We've owned WM for nearly 20 years and *love* it ... but I wouldn't purchase direct at today's prices.  Give yourself some time (weeks or months) to really dig into those Pros/Cons, usage considerations, fees, restrictions, possibilities, etc.  A 'resale' (used) Worldmark account might work equally well for you ... or perhaps some other timeshare altogether.

Edited to add a few links:

TUG's forum for Worldmark: https://tugbbs.com/forums/index.php?forums/worldmark-the-club.60/
Worldmark the Club Resort Gallery; as you drill down, pay attention to the colored dots;  the "red dot" locations are available to all WM owners (direct & resale):  https://www.worldmarktheclub.com/resorts/
TUG's "What to Buy" questionnaire to help guide new timeshare buyers: https://tugbbs.com/forums/index.php?threads/what-to-buy-questions-for-newbies.208742/
Edited again:  WELCOME to TUG!!  Glad you are here!


----------



## sue1947 (Jun 11, 2019)

Dan & Laurel said:


> We are considering buying 40,000 Worldmark points tomorrow 6/12/12019. We think this is a great opportunity to travel the US and World, but are new to booking resorts through RCI. Any tips/tricks for using Worldmark points would be greatly appreciated.

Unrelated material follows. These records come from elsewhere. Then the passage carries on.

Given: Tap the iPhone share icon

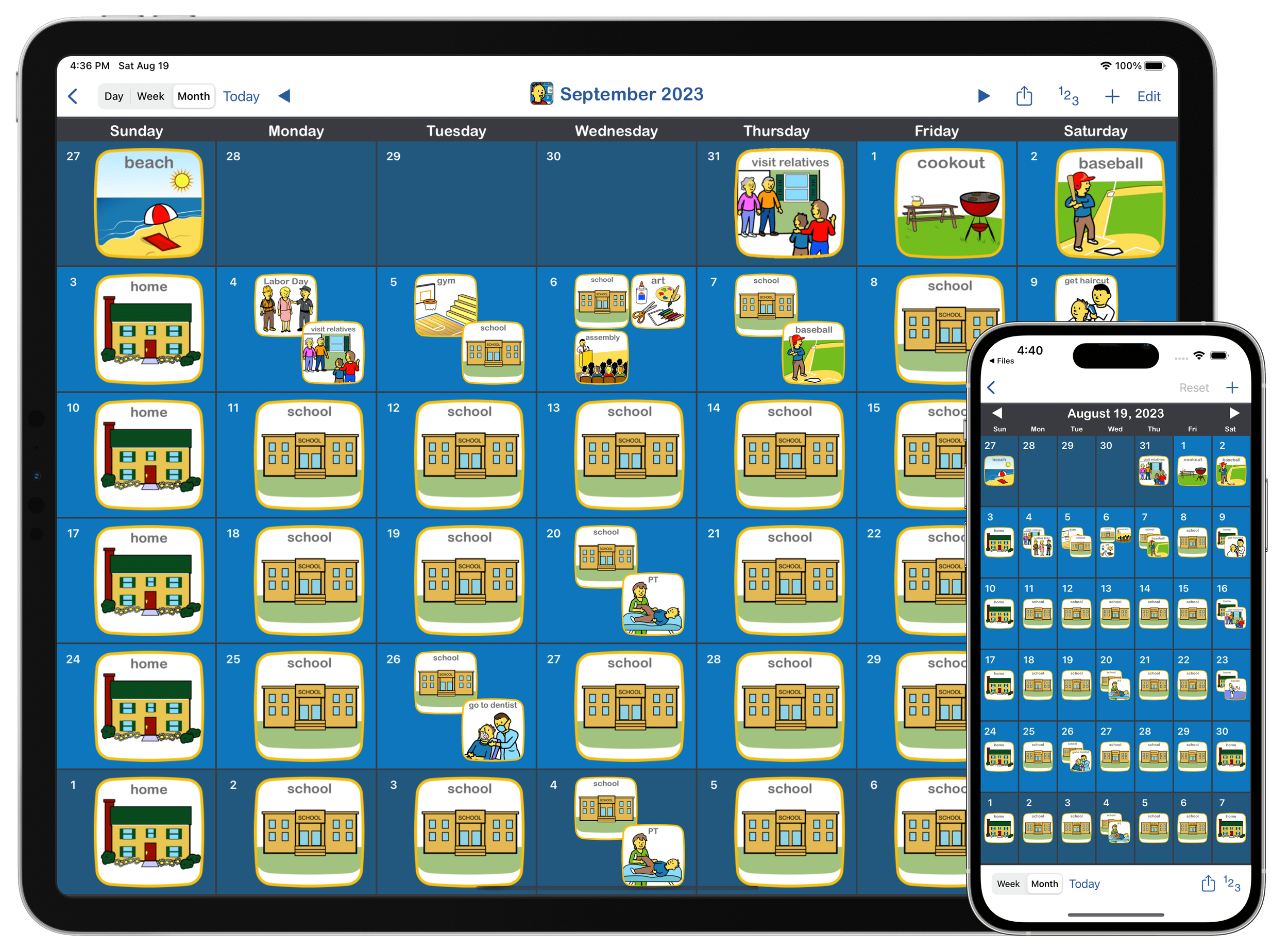Looking at the screenshot, I should click(x=1208, y=884).
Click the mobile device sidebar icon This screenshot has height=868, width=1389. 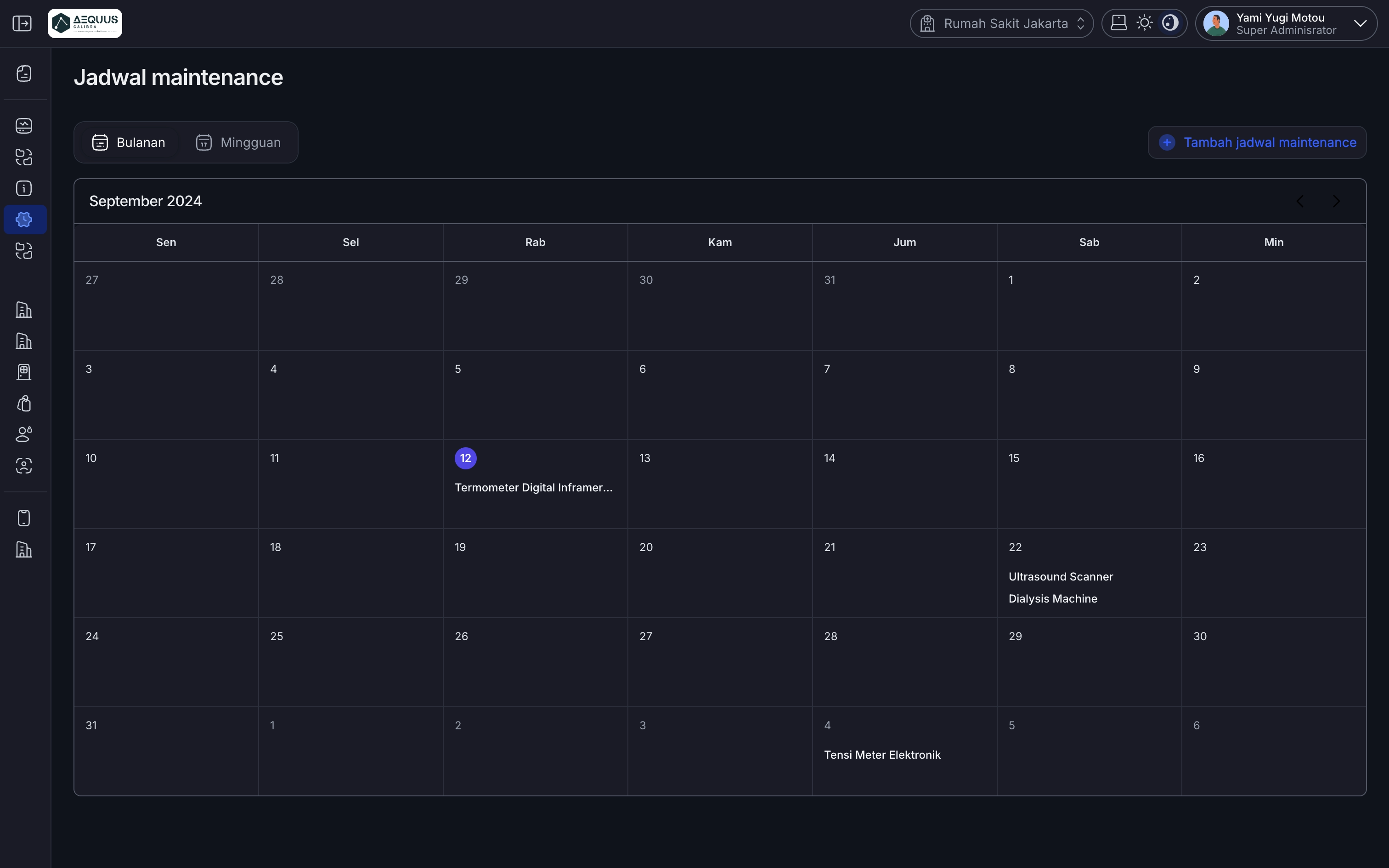(24, 518)
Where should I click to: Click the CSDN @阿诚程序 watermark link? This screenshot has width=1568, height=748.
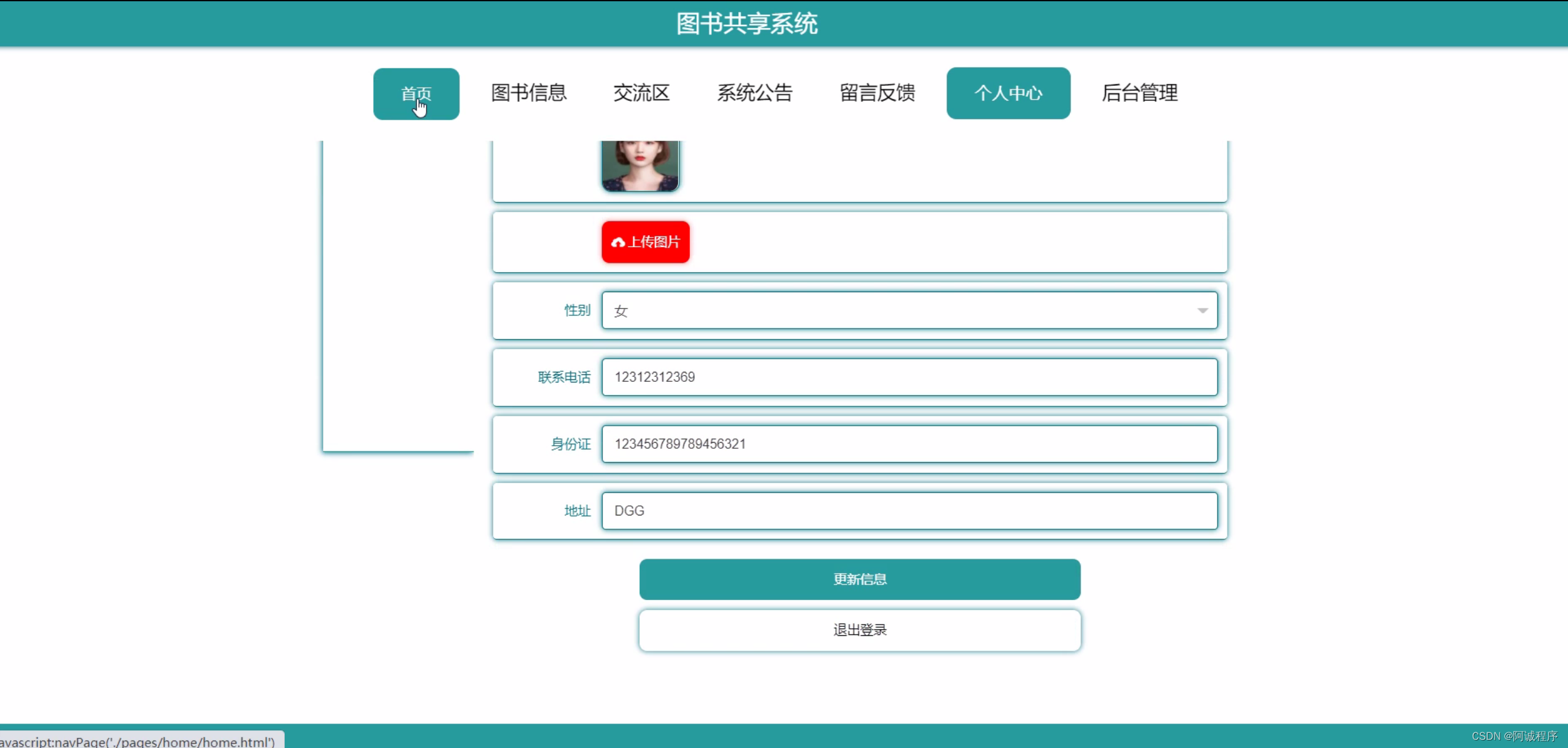pos(1508,735)
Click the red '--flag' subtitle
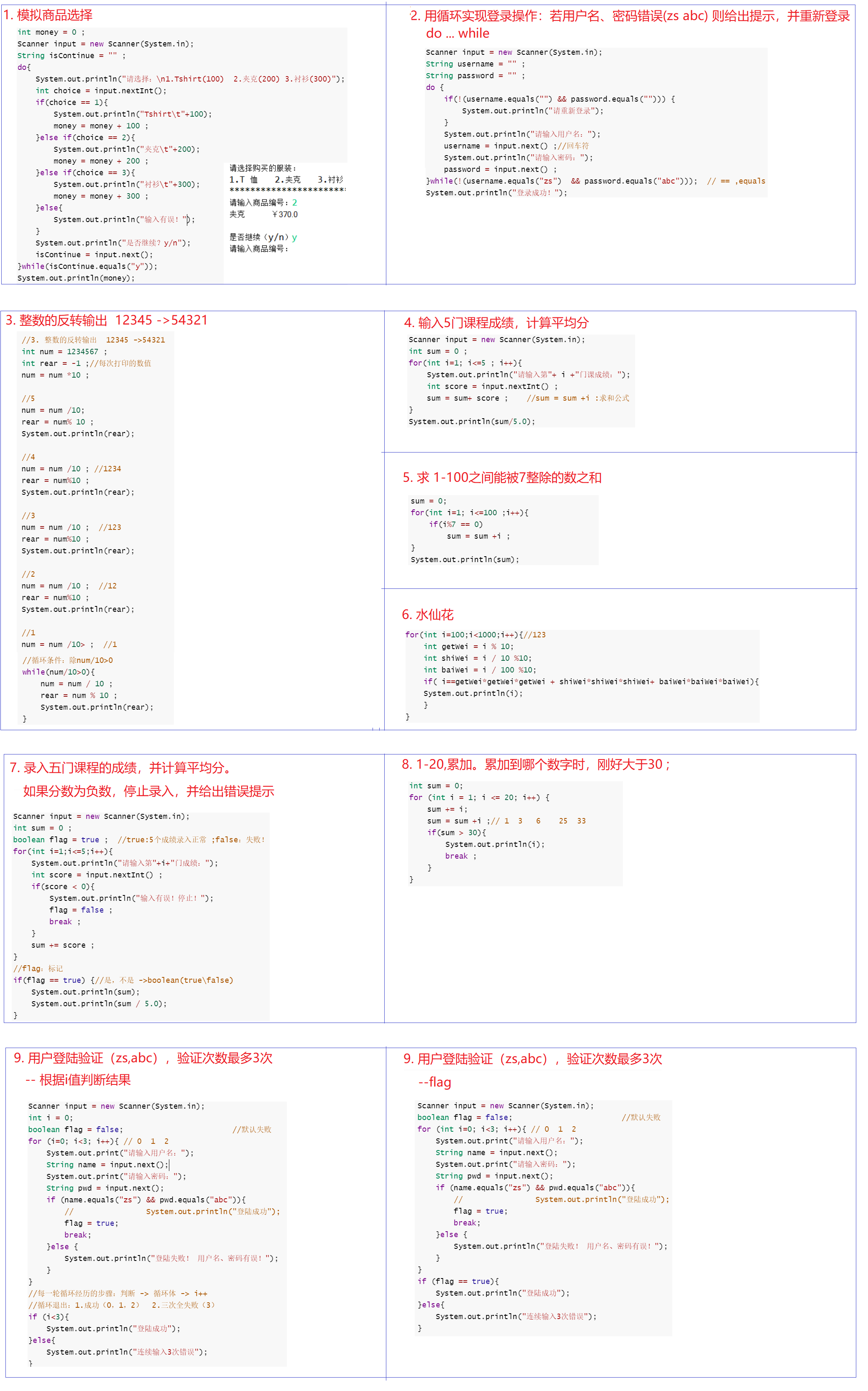 434,1082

This part of your statement:  "We think this is a great opportunity to travel the US and World, but are new to booking resorts through RCI."    makes me think you need to educate yourself about WM a lot more before purchase.  It sounds like one of the standard WM sales pitches i.e. you can book anything in the RCI catalog at any time; not true.  WM is a good trader in both RCI and Interval International, but only if you understand how it all works.  It is complicated and not the same as most timeshares.  Buy WM if you want to book WM resorts.  Understand that you are competing with way more owners than there are units for the popular locations and popular times.  If you are tied to the school holidays or weekends, you will need to plan well in advance; 13 months or 10 months.  
And make sure you buy resale only.  

Sue


----------



## Dan & Laurel (Jun 11, 2019)

rhonda said:


> Wow, that is a HUGE account.  Given the "tomorrow" reference, I must comment: If you are about to sign for this purchase direct from the developer PLEASE SLOW DOWN and reconsider.
> 
> We've owned WM for nearly 20 years and *love* it ... but I wouldn't purchase direct at today's prices.  Give yourself some time (weeks or months) to really dig into those Pros/Cons, usage considerations, fees, restrictions, possibilities, etc.  A 'resale' (used) Worldmark account might work equally well for you ... or perhaps some other timeshare altogether.
> 
> ...



Hi Rhonda,
Thanks for the links. They are very helpful.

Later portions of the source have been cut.